Infamy: Final part

THIS is the final installment of my four-part series into the infamies created by some lost souls (in every sense of the word). In part two, I said I would look at the Mahdia inferno and the private media’s reluctance to publish the view of Professor Randolph Persaud. This column is about those two themes.
Where in the world could you find a 15-year-old girl, lit a fire in a dormitory that killed 20 humans, and a group of citizens, no matter how tiny their number, would advocate that the 15-year-old not be tried for murder but arson, she must get counseling and be allowed easy access to the families?
That is so ugly and sickening a display of infamy that in every country, without exception, grieving families and relatives would have gathered outside the homes and workplaces of these misfits and stage a picketing exercise.

I am saying with pellucid forcefulness, no other country would have remained silent if the family members and relatives had seen a letter in the press with such sentiments. The people who penned that sadistic insensitivity would likely have been visited with acts of violence
Let us describe what happened at Mahdia. A student had her phone taken away because she was texting with an elderly gentleman. In a fit of rage, she made an inflammable item, set the dormitory afire and 20 in-house residents were burnt alive.

Up comes a group of persons that the entire Guyanese population in and out of the land, knows as the usual suspects, (TUS) describes the 15-year-old as a child, argues she must not be charged with murder and be given counselling.
The obvious question is, if the State had done what TUS wanted, then what would have happened to the minds of those grieving parents?
They would have seen an alleged mass murderer, happily chatting with her parents and siblings every week in the jail, while they are overcome with psychological torture. To think we have such sick minds in this country brings up the thought that maybe those who made those advocacies ought to be in a lunatic asylum.

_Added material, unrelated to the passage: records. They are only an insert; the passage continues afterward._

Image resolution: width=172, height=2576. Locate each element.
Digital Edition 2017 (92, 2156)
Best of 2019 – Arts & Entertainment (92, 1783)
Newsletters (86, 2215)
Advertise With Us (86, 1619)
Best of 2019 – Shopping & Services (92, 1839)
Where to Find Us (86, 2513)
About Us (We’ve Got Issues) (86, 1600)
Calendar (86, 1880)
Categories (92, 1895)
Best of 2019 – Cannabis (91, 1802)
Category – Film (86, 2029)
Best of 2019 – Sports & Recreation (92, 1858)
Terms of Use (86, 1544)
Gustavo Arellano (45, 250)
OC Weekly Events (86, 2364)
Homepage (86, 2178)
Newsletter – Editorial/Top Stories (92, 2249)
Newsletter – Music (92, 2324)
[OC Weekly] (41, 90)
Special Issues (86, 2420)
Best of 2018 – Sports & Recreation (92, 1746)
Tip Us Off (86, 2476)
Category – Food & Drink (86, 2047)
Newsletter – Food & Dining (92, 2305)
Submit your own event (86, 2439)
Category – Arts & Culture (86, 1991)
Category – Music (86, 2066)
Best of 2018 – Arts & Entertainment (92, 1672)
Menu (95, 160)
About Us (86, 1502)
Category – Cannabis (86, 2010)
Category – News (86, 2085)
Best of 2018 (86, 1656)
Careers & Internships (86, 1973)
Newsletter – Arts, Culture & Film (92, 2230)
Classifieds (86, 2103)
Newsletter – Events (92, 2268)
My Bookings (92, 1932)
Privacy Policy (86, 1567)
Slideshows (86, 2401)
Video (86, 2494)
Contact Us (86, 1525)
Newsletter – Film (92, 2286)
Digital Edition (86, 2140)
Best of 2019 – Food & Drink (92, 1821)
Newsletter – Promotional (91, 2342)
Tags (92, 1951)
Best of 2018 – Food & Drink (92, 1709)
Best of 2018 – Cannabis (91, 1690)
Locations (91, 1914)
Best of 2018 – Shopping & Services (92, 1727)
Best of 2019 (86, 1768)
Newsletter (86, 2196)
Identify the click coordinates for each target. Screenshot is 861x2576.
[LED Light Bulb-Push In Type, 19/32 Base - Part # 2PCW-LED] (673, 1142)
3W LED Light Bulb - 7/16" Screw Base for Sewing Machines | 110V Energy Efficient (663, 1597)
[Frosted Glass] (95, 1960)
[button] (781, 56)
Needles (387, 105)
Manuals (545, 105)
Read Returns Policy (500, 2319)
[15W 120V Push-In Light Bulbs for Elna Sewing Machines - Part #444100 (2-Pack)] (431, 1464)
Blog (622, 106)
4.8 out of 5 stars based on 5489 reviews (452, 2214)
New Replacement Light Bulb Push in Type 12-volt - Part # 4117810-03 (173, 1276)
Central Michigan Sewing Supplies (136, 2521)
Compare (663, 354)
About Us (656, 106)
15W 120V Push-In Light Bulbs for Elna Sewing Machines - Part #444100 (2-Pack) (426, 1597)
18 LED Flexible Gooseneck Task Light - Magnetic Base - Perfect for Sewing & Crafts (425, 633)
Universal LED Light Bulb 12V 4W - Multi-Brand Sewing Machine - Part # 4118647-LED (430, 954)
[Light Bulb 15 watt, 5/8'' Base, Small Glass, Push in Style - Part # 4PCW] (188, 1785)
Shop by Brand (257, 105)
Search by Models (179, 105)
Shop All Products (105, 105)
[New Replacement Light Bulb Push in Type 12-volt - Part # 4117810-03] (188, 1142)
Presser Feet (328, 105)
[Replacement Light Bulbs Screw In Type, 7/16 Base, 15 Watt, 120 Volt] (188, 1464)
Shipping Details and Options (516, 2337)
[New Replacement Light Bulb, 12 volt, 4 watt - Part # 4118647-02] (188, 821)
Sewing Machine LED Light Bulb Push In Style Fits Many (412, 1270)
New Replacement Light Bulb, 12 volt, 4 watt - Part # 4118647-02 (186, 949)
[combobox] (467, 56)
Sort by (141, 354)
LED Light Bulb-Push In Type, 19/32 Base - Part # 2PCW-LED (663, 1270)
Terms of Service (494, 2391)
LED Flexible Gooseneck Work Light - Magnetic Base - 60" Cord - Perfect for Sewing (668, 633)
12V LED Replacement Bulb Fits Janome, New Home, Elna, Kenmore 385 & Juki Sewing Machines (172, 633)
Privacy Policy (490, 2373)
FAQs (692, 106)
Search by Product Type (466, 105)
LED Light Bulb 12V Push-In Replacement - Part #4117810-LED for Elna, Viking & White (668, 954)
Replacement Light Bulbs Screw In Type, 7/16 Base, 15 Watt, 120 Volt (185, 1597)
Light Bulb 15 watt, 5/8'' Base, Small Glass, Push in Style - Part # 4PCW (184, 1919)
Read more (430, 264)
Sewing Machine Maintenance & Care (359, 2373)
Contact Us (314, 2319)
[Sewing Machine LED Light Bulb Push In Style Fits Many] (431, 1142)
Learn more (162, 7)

I ask you in all sincerity if what I have just described is not, unadulterated infamy. It is worse than infamy. Here is another example where the descent into sadistic psychology is worse than infamy. A government minister is accused of rape. TUS wanted him to be charged with rape arguing that even though there was no virtual complainant and evidence, the minister should still face a trial.

But the same unbalanced minds that wanted the minister charged do not want an alleged mass murderer to be charged with 20 counts of homicide but arson instead. These are manifestations of infamy that are allowed in the press and in society and to which there is hardly any condemnation. Let’s skip over to presidential adviser, Professor Randolph Persaud.
Dr. Persaud informed me that since May his letters to Stabroek News are completely shut out. This is a scholar who is on leave from one of America’s leading universities, the American University.

Do not forget also he holds the prestigious portfolio of constitutional adviser to the President of the Republic. So I wrote two columns about Dr. Persaud’s grievance. Please see, “Is there a lone ranger at Stabroek News,” Wednesday, June 28, 2023, and “Reactions to the Stabroek News controversy tell a sad tale,” Thursday, June 29, 2023.
This infamy has seen no reaction from people you would expect to voice an opinion. What we are talking about here is the descent into the worst kind of dangerous, nasty, political partisanship from the private media we have not seen since the 1960s. When Timothy Jonas was the guest on the Gildarie-Freddie Kissoon Show, I put up on the screen two items for him to see.

One was Barack Obama complaining in an interview on CBS about the damaging role of the media in the US, and the other was a poll taken by three prestigious organisations in which respondents felt that the media is endangering democracy in the US. I now echo the views of those respondents and Mr. Obama.
I believe the privately owned newspapers of Kaieteur News and Stabroek News are on an agenda that is destroying the image of the private, independent media. I go so far as to say, Guyana no longer has a private, independent media. The infamy the Stabroek News generated with its mistreatment of Dr. Persaud has not been met with voices of concern. Why? Because they are afraid what happened to Dr. Persaud will happen to them too.